Field note: An ear for diagnosing Parkinson’s disease
Mark Skowronski is an assistant professor in the Department of Communicative Sciences and Disorders, College of Communication Arts and Sciences at MSU
Sitting with Jay Rosenbek, a clinical expert in neurological abnormalities of speech and language from the University of Florida, and listening to recordings of disordered speech, I wondered what would come of our efforts to detect signs of Parkinson’s disease (PD) in speech.
While characteristics of Parkinson’s speech have been known since the 1960s, few studies have tried to differentiate it from normal speech experimentally, and none have used anything but sustained vowels—the ubiquitous “ahhhhh” that doctors prefer—for speech material.
We were listening to sentences and longer passages being read, and Jay, drawing from more than 40 years of experience in the field, was dissecting the material like a surgeon. For my part of our collaboration, as an electrical engineer with expertise in signal processing, I was weighing all of Jay’s observations against my own thoughts on how exactly we were going to implement any of his ideas in a robust and automated algorithm.
Previously, I had collaborated with a range of non-engineer experts, from OB-GYN doctors to bat biologists to audiologists and speech pathologists, and those experiences shaped the philosophy that it is wise to let the experts in the field establish the foundation for signal processing development. After several back-and-forth sessions and a few mini experiments, a strategy emerged.
Parkinson’s disease affects speech by disturbing muscle planning and control, interfering with the delicate coordination of the diaphragm, the larynx, and movements of the articulators: the tongue, jaw, lips, and velum. While other studies focused on the “ahhhhh” from the larynx, we focused on the articulators, partly because their imprecise movements were readily audible, according to Jay, and partly because of our experience capturing articulation for the purpose of automatic speech recognition.
Our articulation features, called the cepstrum—a play on the word “spectrum”—were borne from a mathematician’s desire to convert more complicated mathematical operations into addition and subtraction and have stood the test of time as automatic speech recognition features for more than 30 years.
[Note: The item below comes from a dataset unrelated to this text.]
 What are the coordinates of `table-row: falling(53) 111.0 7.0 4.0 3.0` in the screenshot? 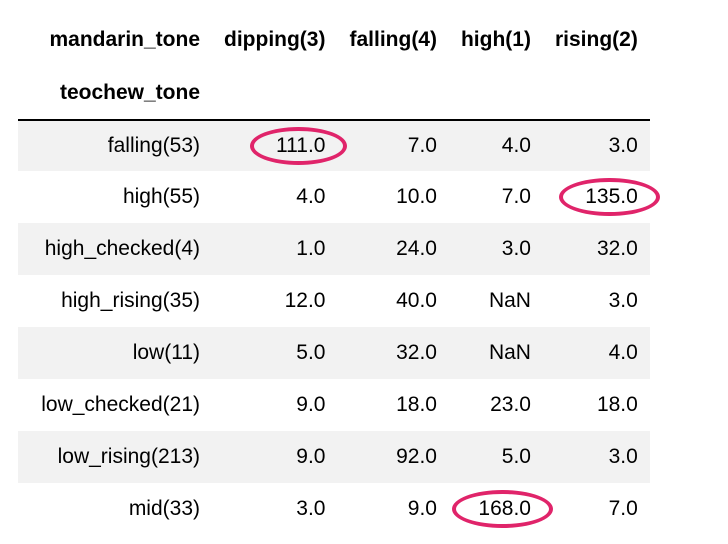 It's located at (334, 146).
The cepstrum elegantly separates the contributions of the larynx and the articulators to speech, providing a quantified snapshot of articulator position and movement during any moment of speech production.
Finally, we converted the cepstrum snapshots into measures of variance of articulator position and movement over time (so-called range and rate measures). In a cross-validation experiment, our range and rate measures distinguished between PD and normal talkers with an accuracy of 93 percent.
The results are exciting, in part because they validate our expert-driven design philosophy and also because they demonstrate that the effects of neurological disorders may be quantified noninvasively using robust speech measures. One day, we may be using a telephone application to monitor our long-term health through our speech, providing early detection of health changes and leading to early treatment.